任务说明
请把材料中从含有"at (540, 210)."的那一行到含有"viewcube-axis-label: X is"的那一行（首尾两行都算在内）整理成 Markdown 表格，表格分为"序号"和"内容"两列，空行不要列入。

== 练习材料

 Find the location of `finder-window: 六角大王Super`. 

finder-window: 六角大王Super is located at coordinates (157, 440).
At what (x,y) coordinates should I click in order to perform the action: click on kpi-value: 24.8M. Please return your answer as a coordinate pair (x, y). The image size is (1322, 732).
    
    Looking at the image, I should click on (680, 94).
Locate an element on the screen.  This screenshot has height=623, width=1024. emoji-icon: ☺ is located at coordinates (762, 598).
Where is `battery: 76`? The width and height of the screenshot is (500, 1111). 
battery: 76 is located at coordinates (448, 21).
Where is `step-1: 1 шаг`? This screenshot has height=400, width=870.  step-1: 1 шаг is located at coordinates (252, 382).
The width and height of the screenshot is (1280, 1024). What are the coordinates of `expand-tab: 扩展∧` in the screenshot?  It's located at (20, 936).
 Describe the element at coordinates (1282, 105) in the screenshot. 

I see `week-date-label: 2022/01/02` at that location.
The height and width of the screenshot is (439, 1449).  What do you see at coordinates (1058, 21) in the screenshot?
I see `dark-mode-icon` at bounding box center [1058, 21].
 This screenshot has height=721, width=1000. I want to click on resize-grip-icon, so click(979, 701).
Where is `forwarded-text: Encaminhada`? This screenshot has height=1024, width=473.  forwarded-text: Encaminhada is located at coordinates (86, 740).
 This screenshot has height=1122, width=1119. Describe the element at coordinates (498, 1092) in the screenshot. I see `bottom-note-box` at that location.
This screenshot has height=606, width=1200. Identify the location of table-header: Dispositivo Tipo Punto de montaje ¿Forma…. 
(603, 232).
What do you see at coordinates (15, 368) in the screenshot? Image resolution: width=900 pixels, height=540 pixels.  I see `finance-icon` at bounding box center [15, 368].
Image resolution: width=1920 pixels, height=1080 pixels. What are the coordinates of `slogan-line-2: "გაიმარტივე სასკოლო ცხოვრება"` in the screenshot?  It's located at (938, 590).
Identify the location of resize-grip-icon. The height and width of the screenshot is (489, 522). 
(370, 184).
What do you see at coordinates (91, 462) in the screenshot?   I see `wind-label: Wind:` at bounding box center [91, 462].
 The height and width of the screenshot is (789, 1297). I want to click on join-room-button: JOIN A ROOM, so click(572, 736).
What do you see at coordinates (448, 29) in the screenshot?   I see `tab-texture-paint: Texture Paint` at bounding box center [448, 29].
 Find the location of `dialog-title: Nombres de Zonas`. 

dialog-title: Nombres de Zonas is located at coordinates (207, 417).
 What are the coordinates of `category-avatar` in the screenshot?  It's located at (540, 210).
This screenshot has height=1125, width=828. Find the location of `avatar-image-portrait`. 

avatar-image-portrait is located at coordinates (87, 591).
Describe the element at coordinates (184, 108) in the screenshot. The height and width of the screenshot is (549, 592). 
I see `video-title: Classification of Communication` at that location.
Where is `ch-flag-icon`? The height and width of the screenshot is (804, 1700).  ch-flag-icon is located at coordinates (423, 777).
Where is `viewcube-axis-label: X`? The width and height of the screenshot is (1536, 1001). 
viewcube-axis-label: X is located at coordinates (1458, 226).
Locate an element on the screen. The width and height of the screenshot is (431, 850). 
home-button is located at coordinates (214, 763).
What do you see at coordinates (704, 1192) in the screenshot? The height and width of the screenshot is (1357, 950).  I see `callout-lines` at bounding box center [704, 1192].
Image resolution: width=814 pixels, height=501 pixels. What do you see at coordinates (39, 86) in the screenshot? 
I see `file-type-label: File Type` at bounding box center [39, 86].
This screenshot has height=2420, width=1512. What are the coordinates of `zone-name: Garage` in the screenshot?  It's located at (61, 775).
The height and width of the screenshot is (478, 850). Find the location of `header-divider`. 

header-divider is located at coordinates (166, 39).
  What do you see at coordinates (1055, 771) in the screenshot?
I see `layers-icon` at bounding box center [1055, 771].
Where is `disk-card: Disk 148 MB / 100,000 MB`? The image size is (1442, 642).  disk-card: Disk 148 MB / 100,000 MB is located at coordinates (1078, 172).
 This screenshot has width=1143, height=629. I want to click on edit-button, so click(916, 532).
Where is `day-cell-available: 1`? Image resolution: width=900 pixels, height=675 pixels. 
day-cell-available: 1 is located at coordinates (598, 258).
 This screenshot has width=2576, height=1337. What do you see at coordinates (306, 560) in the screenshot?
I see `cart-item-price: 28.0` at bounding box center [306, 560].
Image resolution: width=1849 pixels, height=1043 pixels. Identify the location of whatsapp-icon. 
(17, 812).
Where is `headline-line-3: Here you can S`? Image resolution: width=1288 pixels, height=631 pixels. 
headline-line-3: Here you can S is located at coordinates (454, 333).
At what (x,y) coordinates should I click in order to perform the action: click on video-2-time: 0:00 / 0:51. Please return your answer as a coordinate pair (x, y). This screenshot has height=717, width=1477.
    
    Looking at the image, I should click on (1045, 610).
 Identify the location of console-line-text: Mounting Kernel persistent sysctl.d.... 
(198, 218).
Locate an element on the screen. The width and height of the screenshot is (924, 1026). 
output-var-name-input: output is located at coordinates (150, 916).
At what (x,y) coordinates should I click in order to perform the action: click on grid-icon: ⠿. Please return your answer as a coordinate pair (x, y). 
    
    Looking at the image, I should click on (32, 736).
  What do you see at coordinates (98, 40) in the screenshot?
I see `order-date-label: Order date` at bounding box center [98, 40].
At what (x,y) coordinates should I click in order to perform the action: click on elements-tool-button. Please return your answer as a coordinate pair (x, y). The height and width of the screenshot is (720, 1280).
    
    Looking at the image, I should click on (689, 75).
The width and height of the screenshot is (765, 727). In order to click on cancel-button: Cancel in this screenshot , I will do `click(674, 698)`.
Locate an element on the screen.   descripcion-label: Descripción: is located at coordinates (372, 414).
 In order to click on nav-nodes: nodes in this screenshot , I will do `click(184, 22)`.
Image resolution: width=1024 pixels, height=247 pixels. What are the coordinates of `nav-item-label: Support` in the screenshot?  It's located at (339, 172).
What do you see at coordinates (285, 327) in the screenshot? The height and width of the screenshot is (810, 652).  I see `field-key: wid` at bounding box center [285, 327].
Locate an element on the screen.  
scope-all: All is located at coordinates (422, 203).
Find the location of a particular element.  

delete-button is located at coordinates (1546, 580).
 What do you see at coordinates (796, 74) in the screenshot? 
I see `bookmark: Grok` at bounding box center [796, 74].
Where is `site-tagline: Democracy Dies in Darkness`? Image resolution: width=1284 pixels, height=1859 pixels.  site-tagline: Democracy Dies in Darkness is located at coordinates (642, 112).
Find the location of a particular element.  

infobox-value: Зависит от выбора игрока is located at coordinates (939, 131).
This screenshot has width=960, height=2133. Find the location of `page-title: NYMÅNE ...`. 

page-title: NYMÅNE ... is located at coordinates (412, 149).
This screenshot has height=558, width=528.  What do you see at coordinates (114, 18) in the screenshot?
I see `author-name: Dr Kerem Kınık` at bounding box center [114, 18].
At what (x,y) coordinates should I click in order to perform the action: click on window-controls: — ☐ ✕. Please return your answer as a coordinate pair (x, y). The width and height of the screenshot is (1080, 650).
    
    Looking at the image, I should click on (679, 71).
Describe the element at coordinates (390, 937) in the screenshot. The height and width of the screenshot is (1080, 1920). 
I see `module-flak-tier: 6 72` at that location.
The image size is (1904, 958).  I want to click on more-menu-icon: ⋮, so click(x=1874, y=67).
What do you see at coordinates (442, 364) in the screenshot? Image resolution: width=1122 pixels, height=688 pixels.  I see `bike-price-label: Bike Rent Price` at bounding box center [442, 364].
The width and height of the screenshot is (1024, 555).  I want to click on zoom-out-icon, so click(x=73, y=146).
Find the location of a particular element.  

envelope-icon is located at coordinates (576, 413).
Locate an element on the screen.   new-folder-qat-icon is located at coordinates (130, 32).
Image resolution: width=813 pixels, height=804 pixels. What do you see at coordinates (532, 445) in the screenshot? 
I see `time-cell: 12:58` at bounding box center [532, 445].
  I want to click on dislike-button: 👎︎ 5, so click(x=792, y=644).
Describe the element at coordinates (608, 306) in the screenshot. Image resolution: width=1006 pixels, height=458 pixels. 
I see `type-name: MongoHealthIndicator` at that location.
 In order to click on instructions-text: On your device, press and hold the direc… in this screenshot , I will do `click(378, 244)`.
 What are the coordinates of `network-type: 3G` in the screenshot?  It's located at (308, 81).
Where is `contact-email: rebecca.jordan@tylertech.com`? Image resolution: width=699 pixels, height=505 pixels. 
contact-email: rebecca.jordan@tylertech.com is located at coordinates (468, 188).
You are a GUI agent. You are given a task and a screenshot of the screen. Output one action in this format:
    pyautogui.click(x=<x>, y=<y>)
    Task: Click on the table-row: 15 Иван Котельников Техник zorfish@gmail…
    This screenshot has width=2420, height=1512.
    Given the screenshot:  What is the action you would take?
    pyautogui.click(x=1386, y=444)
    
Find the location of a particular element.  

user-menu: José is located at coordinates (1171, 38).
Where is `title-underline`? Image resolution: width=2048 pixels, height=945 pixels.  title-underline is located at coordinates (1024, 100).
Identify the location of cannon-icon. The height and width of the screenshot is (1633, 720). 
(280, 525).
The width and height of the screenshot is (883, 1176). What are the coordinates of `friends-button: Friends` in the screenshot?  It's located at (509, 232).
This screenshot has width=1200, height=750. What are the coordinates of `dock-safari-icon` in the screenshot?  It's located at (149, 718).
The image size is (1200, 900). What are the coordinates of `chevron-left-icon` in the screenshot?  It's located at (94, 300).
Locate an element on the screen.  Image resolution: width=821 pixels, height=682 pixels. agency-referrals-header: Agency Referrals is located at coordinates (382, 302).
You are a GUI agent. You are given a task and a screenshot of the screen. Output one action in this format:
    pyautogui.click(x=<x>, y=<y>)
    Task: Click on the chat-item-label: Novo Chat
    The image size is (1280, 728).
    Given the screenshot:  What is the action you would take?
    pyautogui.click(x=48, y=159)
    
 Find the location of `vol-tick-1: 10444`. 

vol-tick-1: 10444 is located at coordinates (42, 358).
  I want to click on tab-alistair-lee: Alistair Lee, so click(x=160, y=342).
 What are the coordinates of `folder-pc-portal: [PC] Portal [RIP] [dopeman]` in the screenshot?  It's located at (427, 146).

====

你的解答
| 序号 | 内容 |
|---|---|
| 1 |  What are the coordinates of `category-avatar` in the screenshot?  It's located at (540, 210). |
| 2 | This screenshot has height=1125, width=828. Find the location of `avatar-image-portrait`.  |
| 3 | avatar-image-portrait is located at coordinates (87, 591). |
| 4 | Describe the element at coordinates (184, 108) in the screenshot. The height and width of the screenshot is (549, 592).  |
| 5 | I see `video-title: Classification of Communication` at that location. |
| 6 | Where is `ch-flag-icon`? The height and width of the screenshot is (804, 1700).  ch-flag-icon is located at coordinates (423, 777). |
| 7 | Where is `viewcube-axis-label: X`? The width and height of the screenshot is (1536, 1001).  |
| 8 | viewcube-axis-label: X is located at coordinates (1458, 226). |